Chemical Yield Optimization

This example demonstrates modern Response Surface Methodology (RSM) using a GP surrogate with Expected Improvement-based Bayesian Optimization, inspired by the pioneering work of George Box and K.B. Wilson (1951) on optimizing chemical manufacturing processes.

The Manufacturing Problem

In chemical manufacturing, each experiment is expensive — requiring raw materials, reactor time, and lab analysis. The goal is to find operating conditions (temperature, pressure, catalyst loading, etc.) that maximize product yield using as few experiments as possible.

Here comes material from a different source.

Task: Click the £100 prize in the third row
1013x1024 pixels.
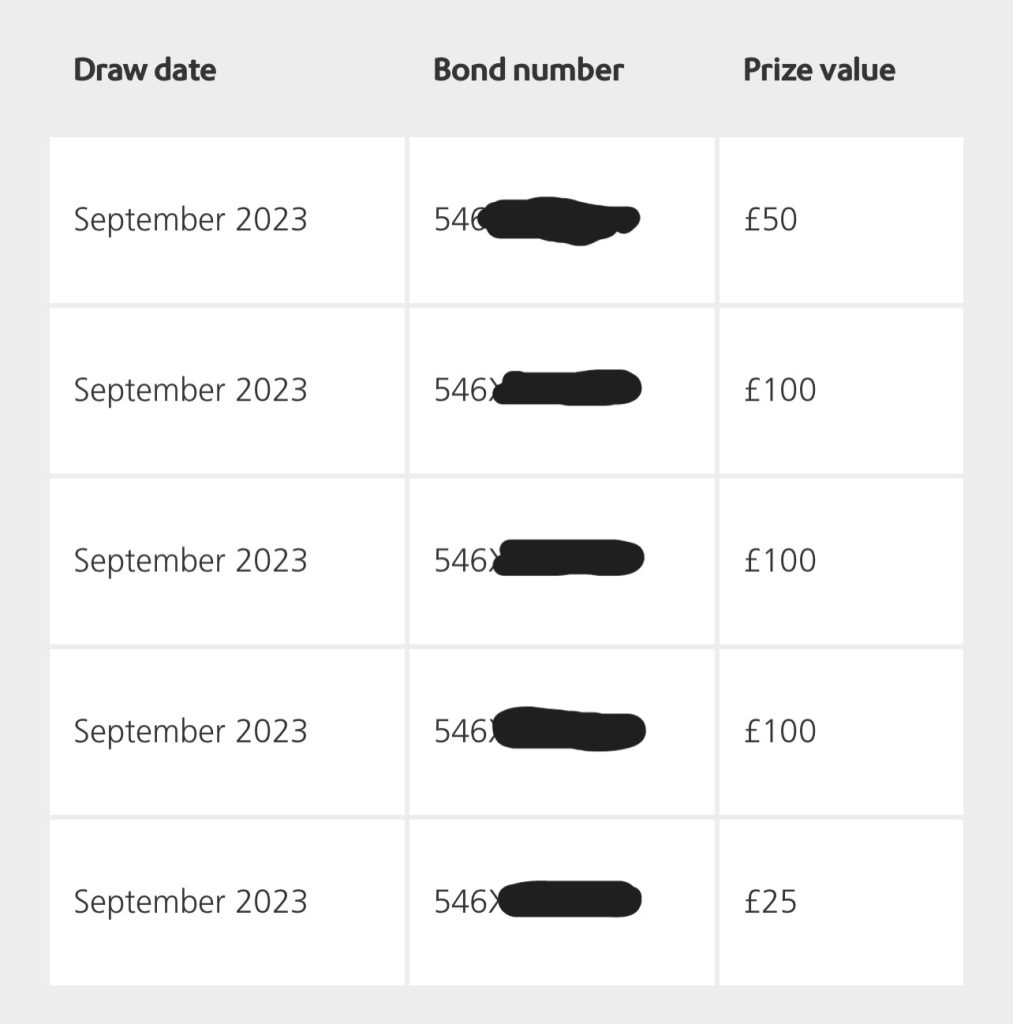Action: (x=780, y=561)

Classical RSM fits low-order polynomials to designed experiments. Here we replace the polynomial with a separable GP surrogate that:

Captures nonlinear response surfaces without pre-specifying a model form
Provides uncertainty estimates that guide where to experiment next
Learns per-dimension sensitivity via ARD (Automatic Relevance Determination)

Setup

using laGP
using CairoMakie
using Random
using Distributions: Normal, cdf, pdf
using LatinHypercubeSampling

Random.seed!(42)

Yield Function

We define a synthetic 2D yield surface over Temperature (150-300 °C) and Pressure (1-10 atm) with three optima — a challenging multi-modal landscape:

function chemical_yield(T, P)
    t = (T - 150) / 150   # normalize to [0, 1]
    p = (P - 1) / 9

    # Global optimum: ~96% at T≈232, P≈6.5
    global_peak = 45.0 * exp(-25.0 * (t - 0.533)^2 - 8.0 * (p - 0.611)^2)

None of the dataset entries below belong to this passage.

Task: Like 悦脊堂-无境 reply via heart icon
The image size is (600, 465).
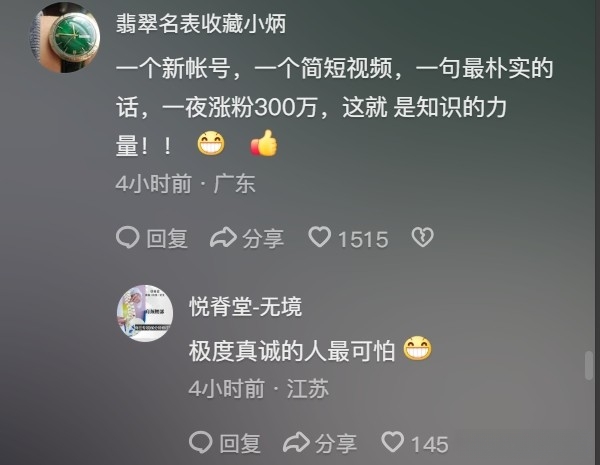Action: pyautogui.click(x=393, y=442)
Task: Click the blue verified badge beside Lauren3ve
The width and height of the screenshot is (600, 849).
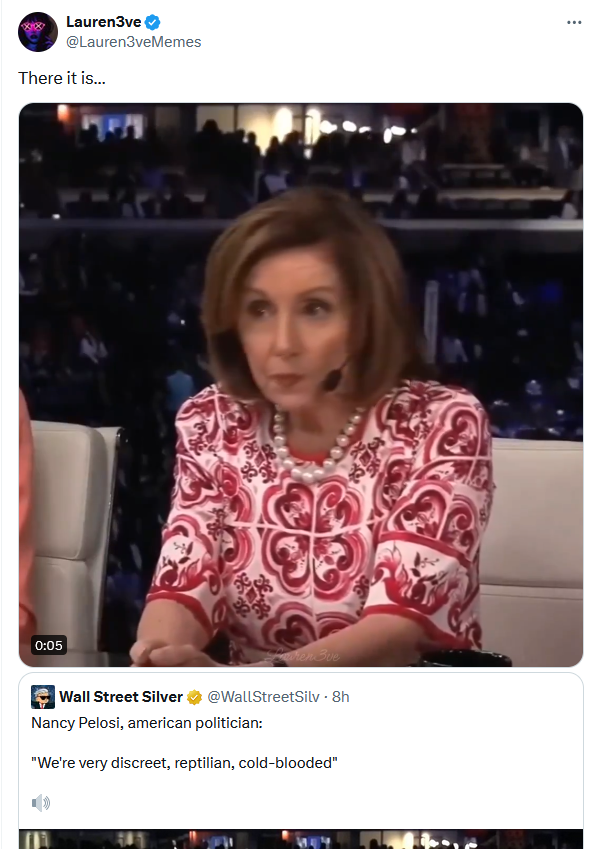Action: [153, 22]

    # Local optimum 1: ~74% at T≈175, P≈2.8
    local1 = 26.0 * exp(-20.0 * (t - 0.167)^2 - 15.0 * (p - 0.20)^2)

    # Local optimum 2: ~73% at T≈275, P≈8.5
    local2 = 22.0 * exp(-18.0 * (t - 0.833)^2 - 12.0 * (p - 0.833)^2)

    return 48.0 + global_peak + local1 + local2
end

The global peak is narrow and anisotropic (temperature ~3× more sensitive than pressure), making it a good test for separable GPs.

True Surface

True yield surface

The 3D view (left) reveals the multi-modal landscape. The contour plot (right) shows the global optimum near T≈232 °C, P≈6.5 atm, flanked by two weaker local optima.

Expected Improvement

We implement the Expected Improvement (EI) acquisition function for maximization:

\[\text{EI}(x) = (\mu(x) - f_{\text{best}}) \, \Phi(z) + \sigma(x) \, \phi(z), \quad z = \frac{\mu(x) - f_{\text{best}}}{\sigma(x)}\]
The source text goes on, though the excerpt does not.